Der UN-Sicherheitsrat hat zum ersten Mal eine Erklärung zum Klimawandel beschlossen. In der von Deutschland vorgelegten präsidentiellen Erklärung räumen die 15 Staaten des mächtigsten UN-Gremiums ein, dass die Erderwärmung eine Bedrohung des Weltfriedens sein kann.

"Der Weltsicherheitsrat ist besorgt, dass der Landverlust kleiner Inselstaaten durch einen Anstieg der Meeresspiegel sicherheitspolitische Konsequenzen haben könnte", heißt es in der Erklärung. Naturkatastrophen wie Hochwasser, Wirbelstürme und Dürren vor allem in Entwicklungsländern zerstörten alles, was dort bislang erreicht werden konnte, sagte der Leiter des UN-Umweltprogramms Achim Steiner. Soziale Instabilität sei die Folge.

"Klimawandel darf man nicht nur wissenschaftlich sehen, sondern von einem geopolitischen und sicherheitspolitischen Standpunkt, der uns entweder zu gemeinsamen Handeln vereint – oder uns entzweit und zu größerem Chaos, Spannungen und potenziellen Konflikten führt", sagte Steiner. Zudem wurde Generalsekretär Ban Ki Moon in der Erklärung aufgefordert, Klimaaspekte in seinen künftigen Berichten zu berücksichtigen.

Harte Verhandlungen

Deutsche Diplomaten halten die Erklärung für einen Durchbruch. Die präsidentielle Erklärung ist keine Resolution und eigentlich nur eine Stellungnahme des Ratspräsidenten. In diesem Monat ist das der deutsche UN-Botschafter Peter Wittig. Weil die Erklärung unter den 15 Staaten abgestimmt wird, hat sie jedoch diplomatisches Gewicht. Um die Formulierung war bis zuletzt gefeilscht worden. Insbesondere Russland und China hatten Einwände gegen den deutschen Vorschlag.
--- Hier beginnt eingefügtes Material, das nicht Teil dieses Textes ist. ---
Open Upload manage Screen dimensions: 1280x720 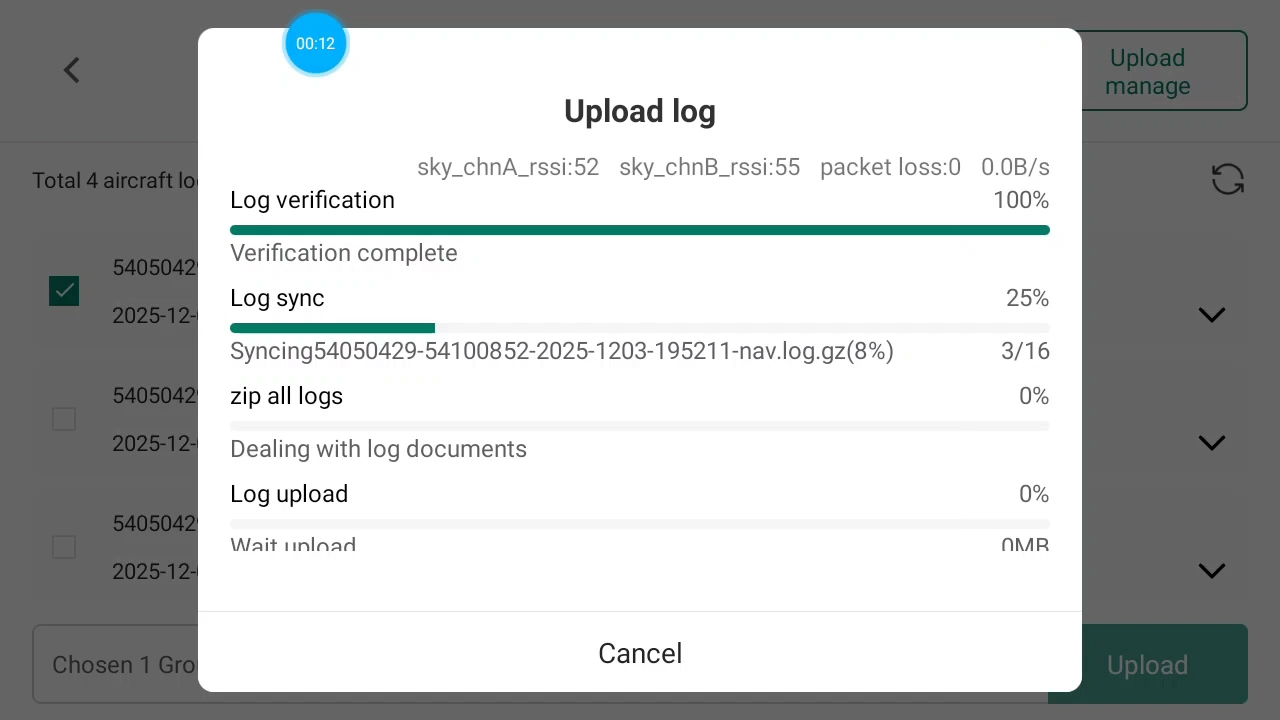click(x=1147, y=71)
Nachdem Russland seine Ablehnung signalisiert hatte, liefen während der Sitzung die Verhandlungen der Diplomaten. Der Ausgang der Verhandlungen galt lange als völlig offen. Botschafter Wittig sagte: "Uns war wichtig, alle Mitglieder des Sicherheitsrates an Bord zu haben – und dafür sind wir ihnen sehr weit und geduldig entgegengekommen. Das hat sich letztlich ausgezahlt." Wichtig sei, dass die beiden zentralen Elemente des deutschen Textentwurfs – die Anerkennung der Bedrohung durch den Klimawandel und die Berichtspflicht des Generalsekretärs – erhalten werden konnten: "Jetzt ist es am Generalsekretär, diese Aufforderung in die Praxis umzusetzen."